▸ Work task
Lay out as a Markdown table, with columns No. and Text, the lines from the one containing "pixels, height=419 pixels." through the one containing "y-tick-label: 150 is", numbering each line and skipping any blank ones. Omit the pictures.

───── Data to examine ─────

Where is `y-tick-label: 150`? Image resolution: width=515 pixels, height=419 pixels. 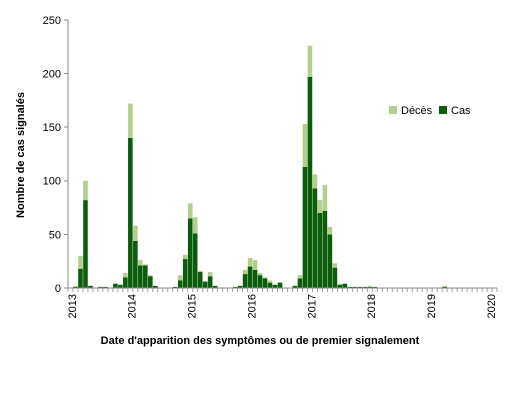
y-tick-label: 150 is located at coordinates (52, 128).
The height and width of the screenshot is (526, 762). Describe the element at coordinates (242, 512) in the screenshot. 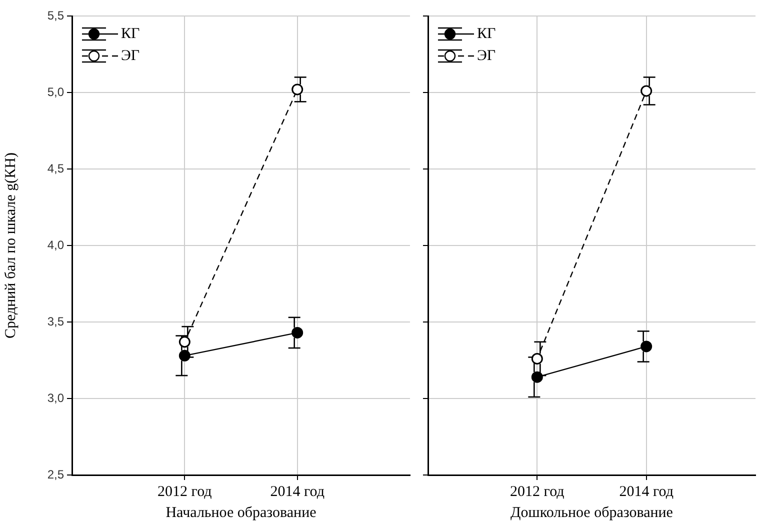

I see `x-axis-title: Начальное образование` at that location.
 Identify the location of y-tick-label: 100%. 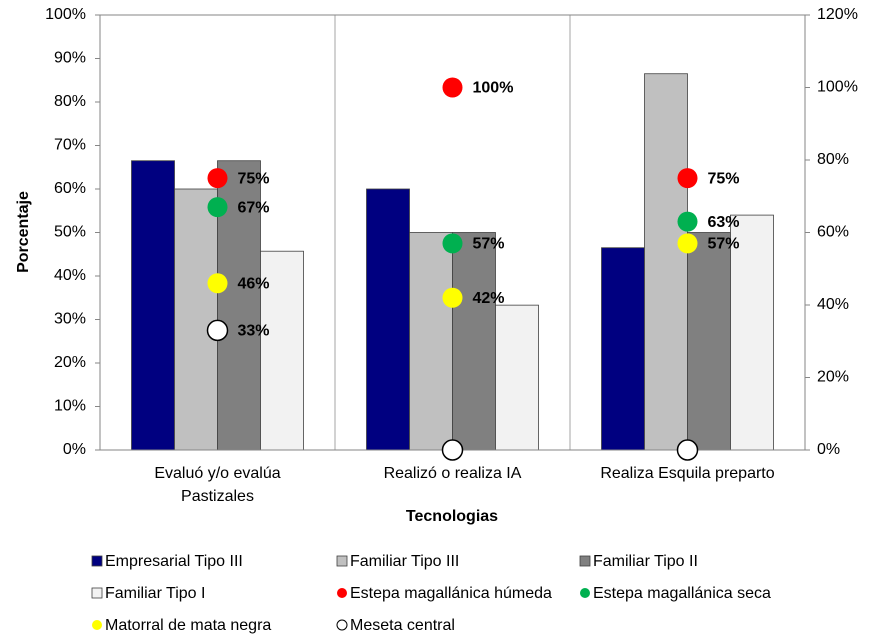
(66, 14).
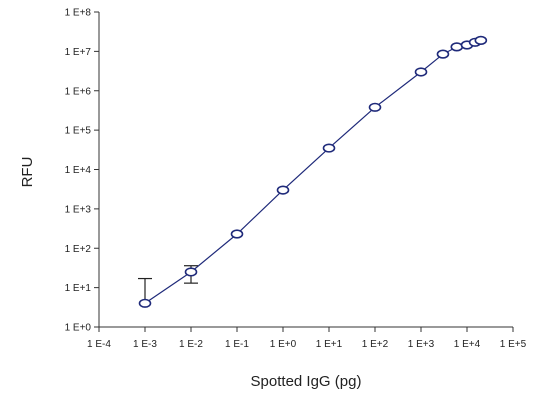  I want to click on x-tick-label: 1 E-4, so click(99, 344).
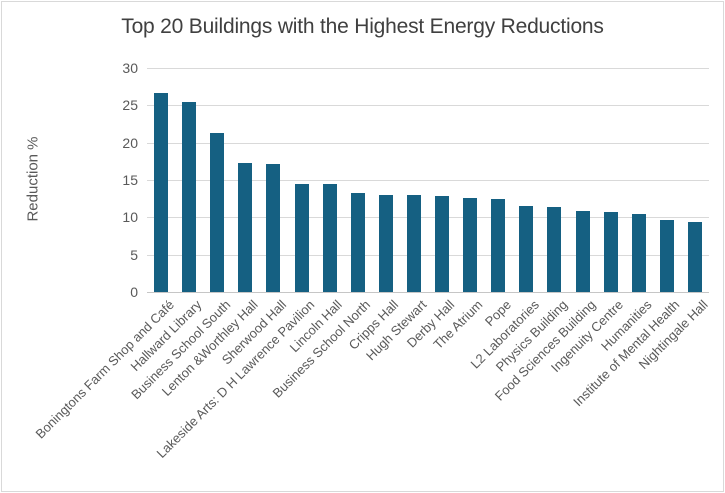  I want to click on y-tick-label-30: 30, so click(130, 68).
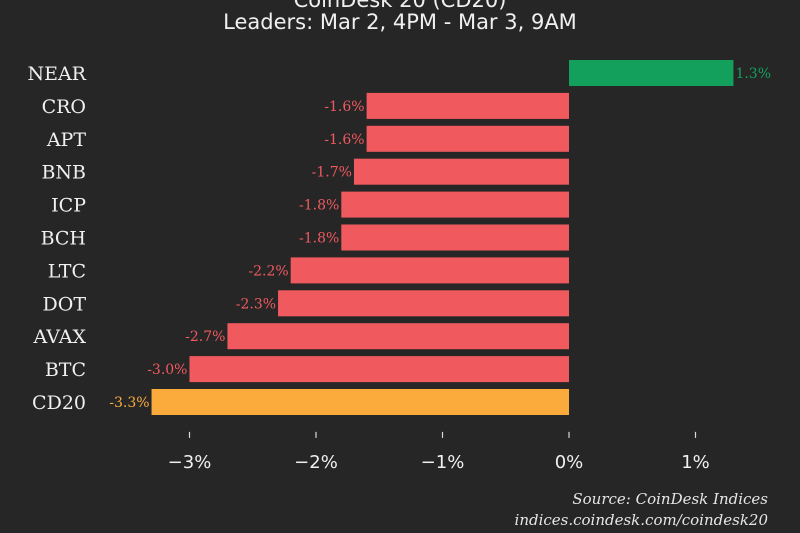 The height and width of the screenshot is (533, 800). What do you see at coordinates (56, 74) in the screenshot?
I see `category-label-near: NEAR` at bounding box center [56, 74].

─────
───── Data to examine ─────

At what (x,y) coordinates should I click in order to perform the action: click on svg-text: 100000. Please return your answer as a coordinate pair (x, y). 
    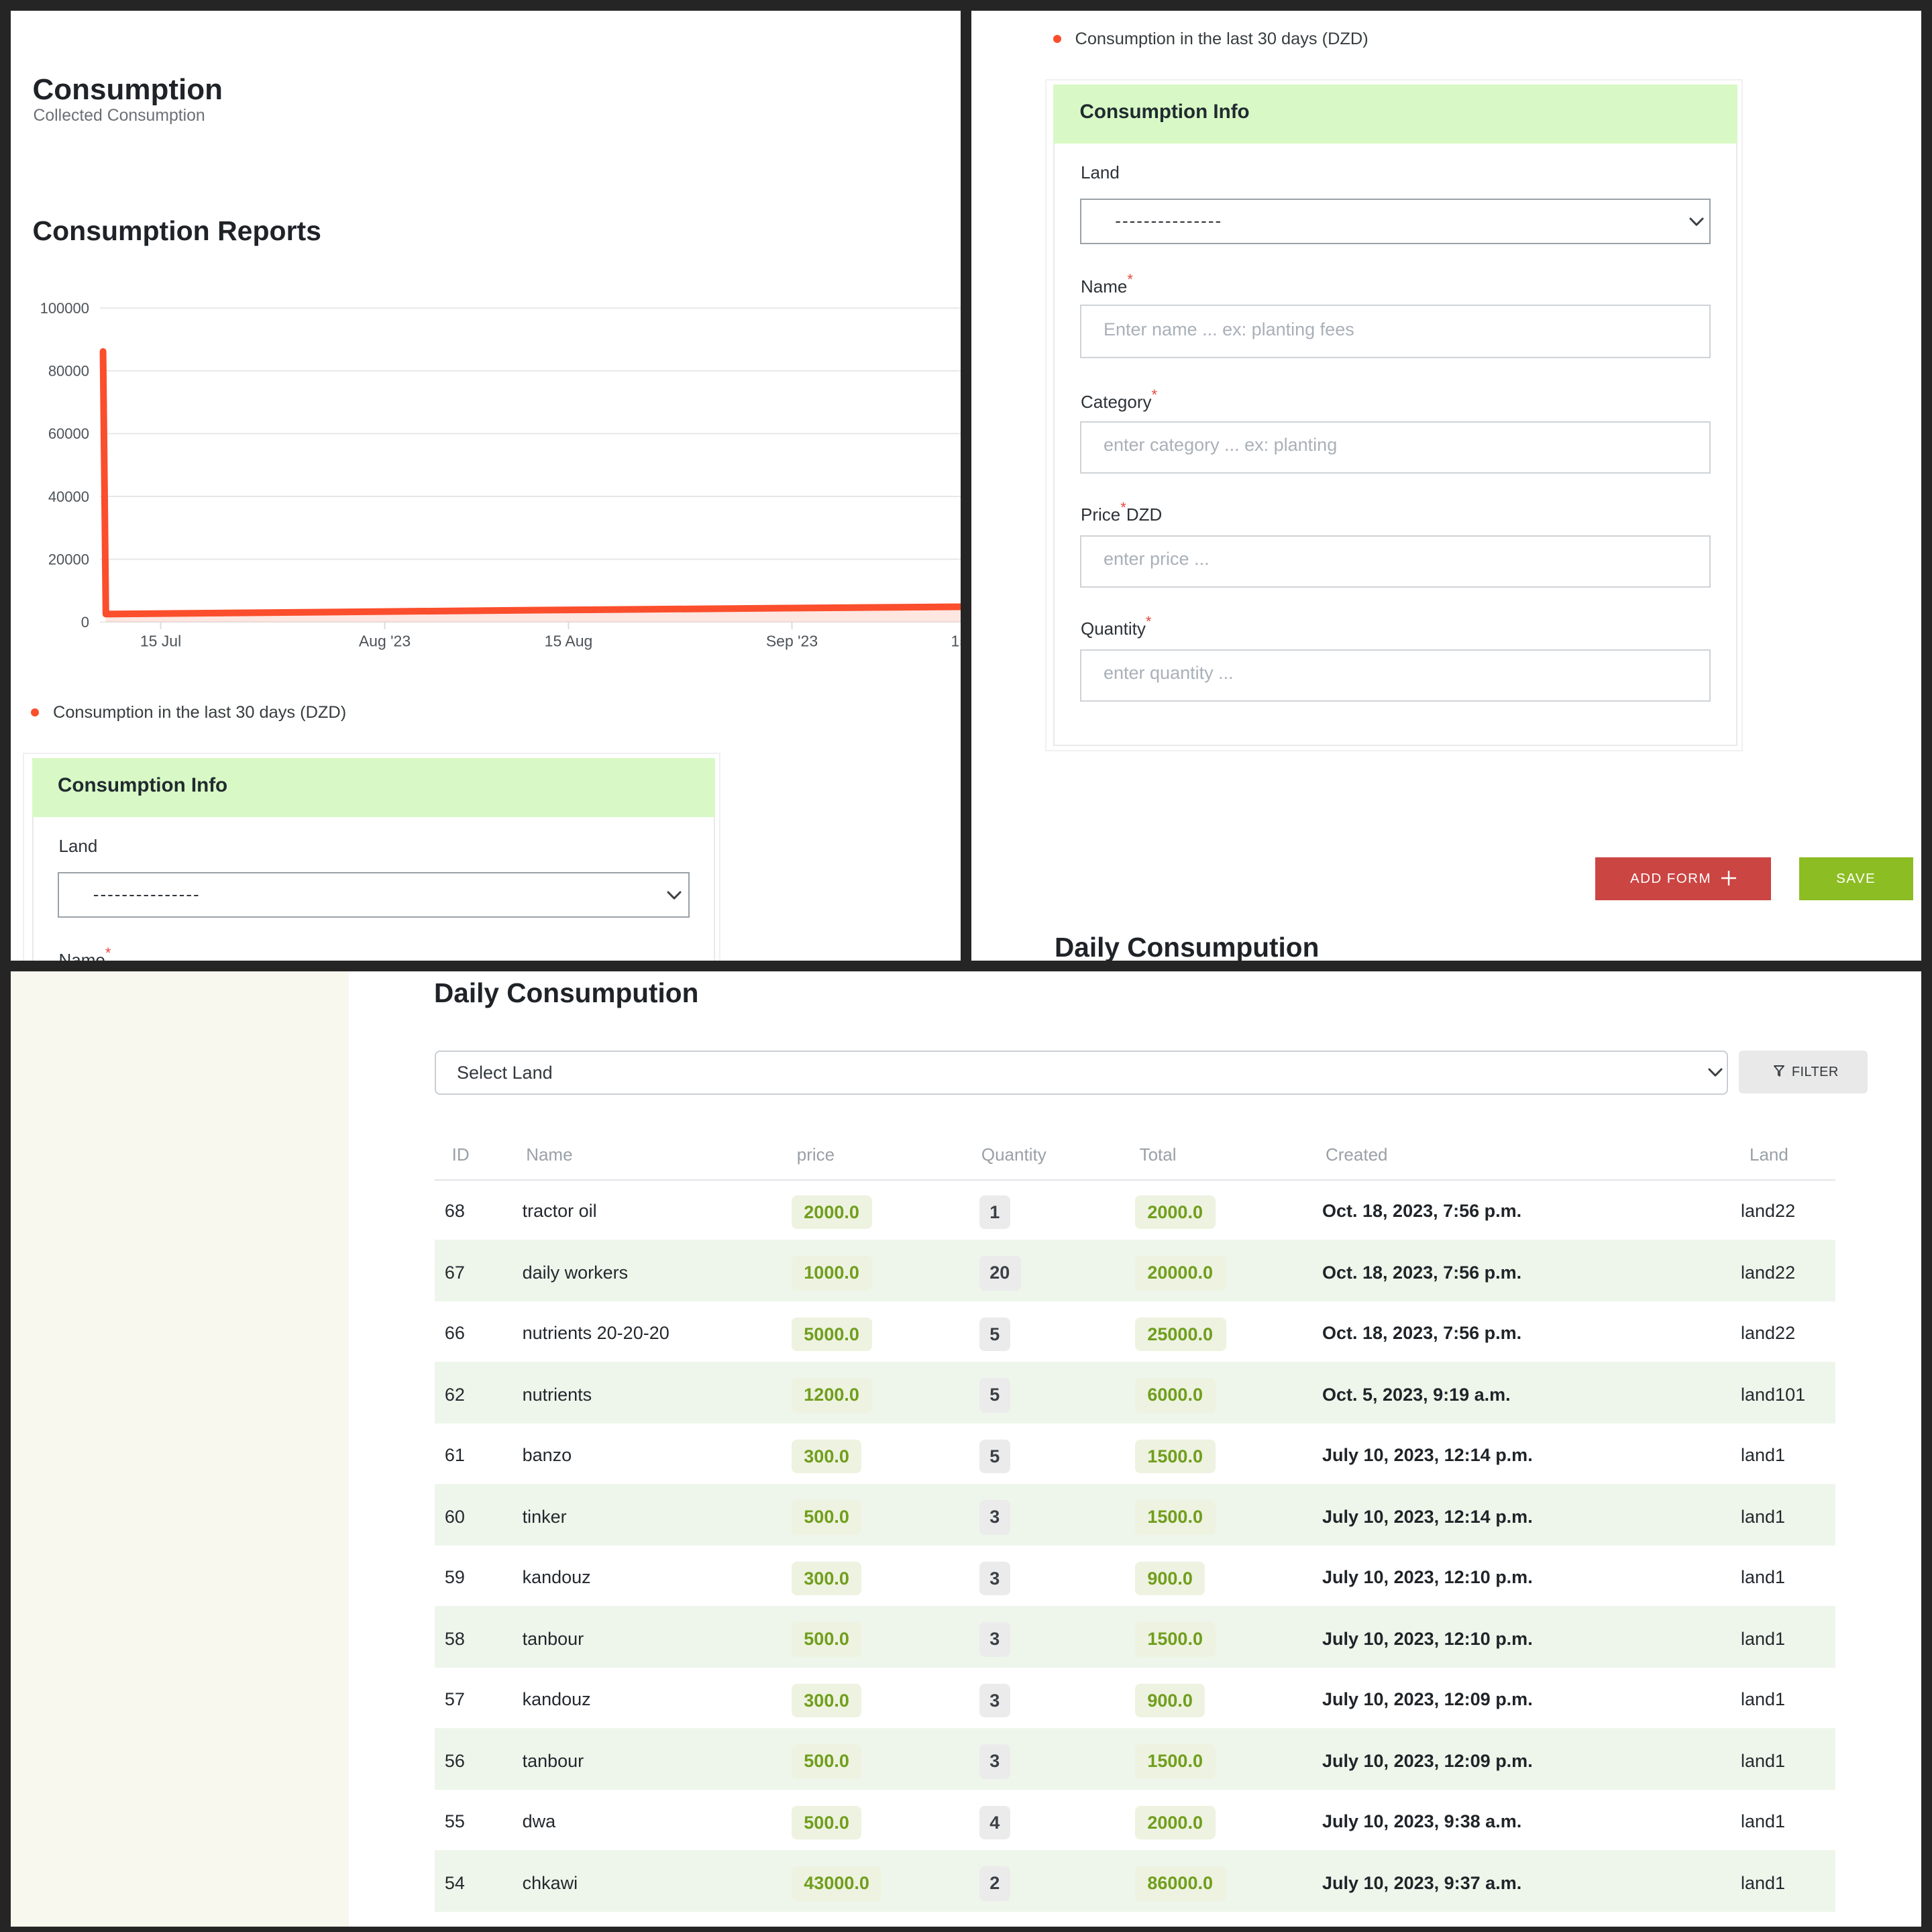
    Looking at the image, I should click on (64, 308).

─────
───── Data to examine ─────

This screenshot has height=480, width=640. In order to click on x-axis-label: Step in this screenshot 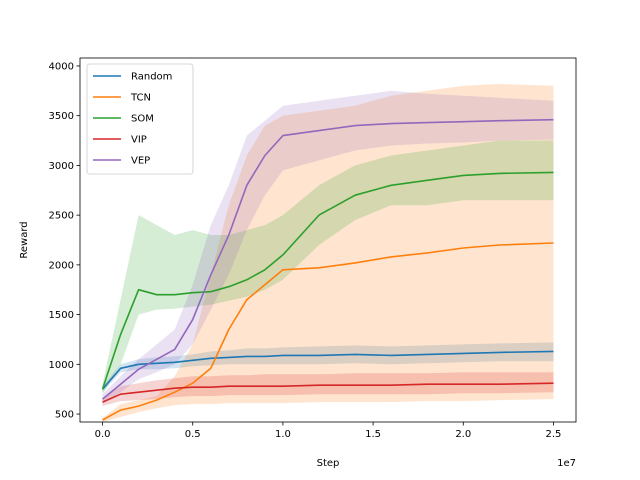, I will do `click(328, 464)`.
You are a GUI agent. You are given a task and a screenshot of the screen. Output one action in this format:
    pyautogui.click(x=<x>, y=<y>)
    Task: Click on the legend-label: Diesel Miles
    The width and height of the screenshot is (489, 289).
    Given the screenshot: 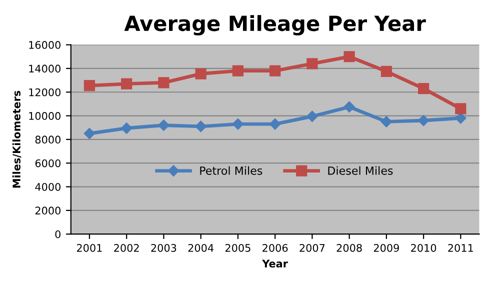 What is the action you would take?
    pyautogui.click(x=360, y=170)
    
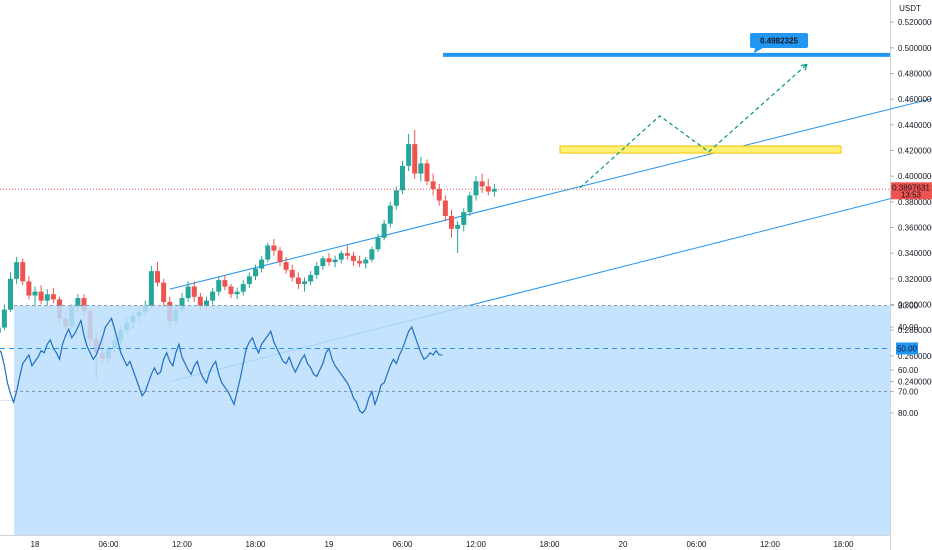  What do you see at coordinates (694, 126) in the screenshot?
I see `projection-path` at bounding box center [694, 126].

─────

▸ Task solution
| No. | Text |
|---|---|
| 1 | Where is `y-tick-label: 150`? Image resolution: width=515 pixels, height=419 pixels.  |
| 2 | y-tick-label: 150 is located at coordinates (52, 128). |